Arguably, one of the Creative Excellence team’s greatest achievements has been internally. “We’ve helped people understand that, unlike a brand such as Apple, we’re not changing the product,” Schunker explains. “It’s the communication that must alter and stay on its proverbial toes so that we continually refresh the brand and consumers continually reassess it.”

But has Coke’s creative renaissance had an impact on the bottom line? “It’s difficult to claim a cause and effect relationship between communications and turnover,” says Schunker, “when there are so many other factors at play such as distribution, price and promotions.”

Nevertheless, in July 2009, the Financial Times reported The Coca-Cola Company’s chief executive officer Muhtar Kent, as being encouraged by the company’s performance in North America. A representative for Coca-Cola has also said that when business goes well for Coke there is a halo effect on the whole Coca-Cola portfolio of products including Diet Coke, Coca-Cola Light and Coca-Cola Zero.

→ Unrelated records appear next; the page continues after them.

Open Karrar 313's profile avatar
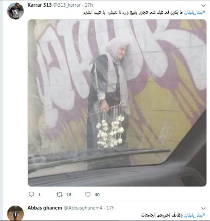210x221 pixels. click(x=15, y=11)
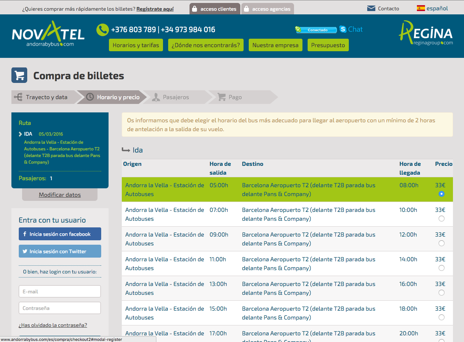
Task: Click the Modificar datos link
Action: (60, 195)
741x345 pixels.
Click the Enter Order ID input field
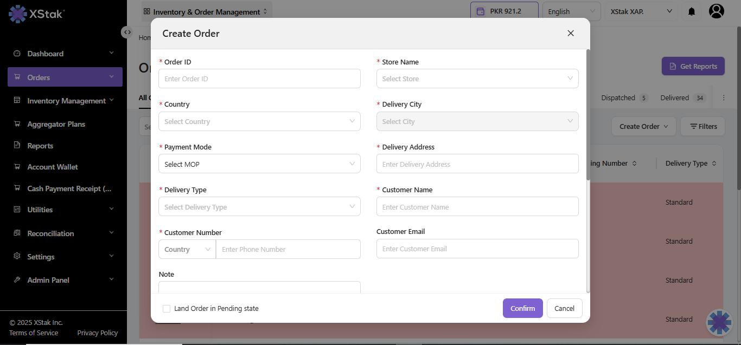(x=259, y=79)
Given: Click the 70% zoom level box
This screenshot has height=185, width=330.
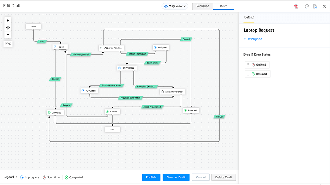Looking at the screenshot, I should click(8, 44).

Changing the direction of a big brand, enthusing consumers and increasing sales are all enormously difficult. Can it really be achieved through a new communications platform and resulting creative work? Ex-Wall Street analyst Emanuel Goldman, now a beverage-industry consultant believes clever advertising and more marketing dollars can halt a decline in sales, even as consumers are trying to cut back on sugary drinks. “You get ads in front of people over and over again and it sticks,” notes Goldman. “They start wanting a Coke.”

Schunker is tight lipped about the details of Coke’s future creative direction but he does promise, “pleasant surprises and some pretty good stuff.” If the scale of the change thus far is anything to go by, it should be worth watching.